Hey team, I have a question wrt mlforecast fit and...
# mlforecast
f
Hey team, I have a question wrt mlforecast fit and the use of a validation size. Currently the fit() method of the MLForecast class does not support validation size. In neuralforecast there is a val_size parameter for it. Is there any way to achieve a similar behaviour in MLForecast to get early_stopping to work? Or is there a reason why this cannot work at all?
đź‘€ 1
j
Hey. The problem is that since we can take any scikit-learn compatible model there's no easy way to do it, because some models don't work on a per-iteration basis (e.g. RandomForest), others do but have different interfaces for providing validation sets and early stopping rounds (e.g.
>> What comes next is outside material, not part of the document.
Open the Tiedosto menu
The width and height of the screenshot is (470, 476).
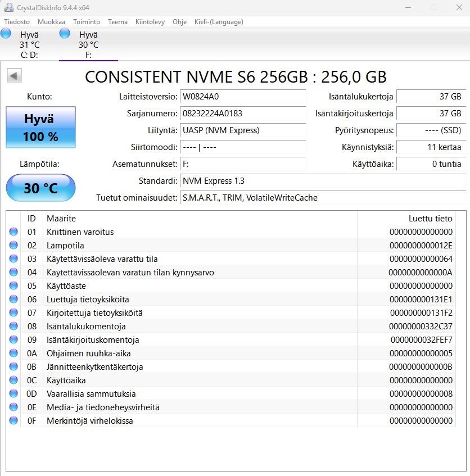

GBDTs). If you want something that works out of the box you can try LightGBMCV, which implements early stopping based on the loss of the full forecasting horizon. If you want to use a different model you can follow this guide to generate the training set with MLForecast and then split it any way you want, train the models with their native APIs and then give them back to mlforecast for the forecasting step.
f
Awesome, thanks for the quick answer! That's what I was already discussing with my coworkers, glad to see I was on the right track, but also sad there is no shortcut 🙂 Would it benefit someone or is there a place to provide the final code as an example or sth?
j
Do you mean you want us to provide an example or do you want to share your code as an example?
f
No if I manage to do it, should I post it as an example somewhere?
j
I think we could add it as an extra case in the custom training guide, i.e. case 1 using weights and case 2 performing early stopping
you could also define a class that wraps the model you're training and defining the val size on init and performing the early stopping during fit, that'd allow you to just pass the model to MLForecast.fit and have it early stop automatically
👍 1
j
maybe i am a bit late here, but we recently implemented early stopping with optuna. i am still using manual tuning (as when i started to build it, there was no automl fc), but since i just discovered there is no possibility to define val_length, we might stick to this. anyway, here is a simple early stopping logic (based on percentage incremental increase):
def early_stopping(self, study, trial):
current_value = trial.value
improvement = self.best_value / current_value - 1
if improvement > self.percentage:
self.best_value = current_value
self.best_step = trial.number
elif trial.number - self.best_step >= self.patience:
print(f"Early stopping triggered at trial {trial.number}.")
study.stop()
then you can run it like this:
def run_optuna(self, n_trials: int = 20) -> Dict[str, Any]:
"""
Initiates Optuna optimization to find the best hyperparameters.
Parameters:
- n_trials (int, optional): The number of optimization trials. Default is 20.
Returns:
- Dict[str, Any]: A dictionary containing the best hyperparameters found during optimization.
"""
study = optuna.create_study(
direction="minimize", pruner=optuna.pruners.MedianPruner()
)
study.optimize(self.objective, n_trials=n_trials, callbacks=[self.early_stopping])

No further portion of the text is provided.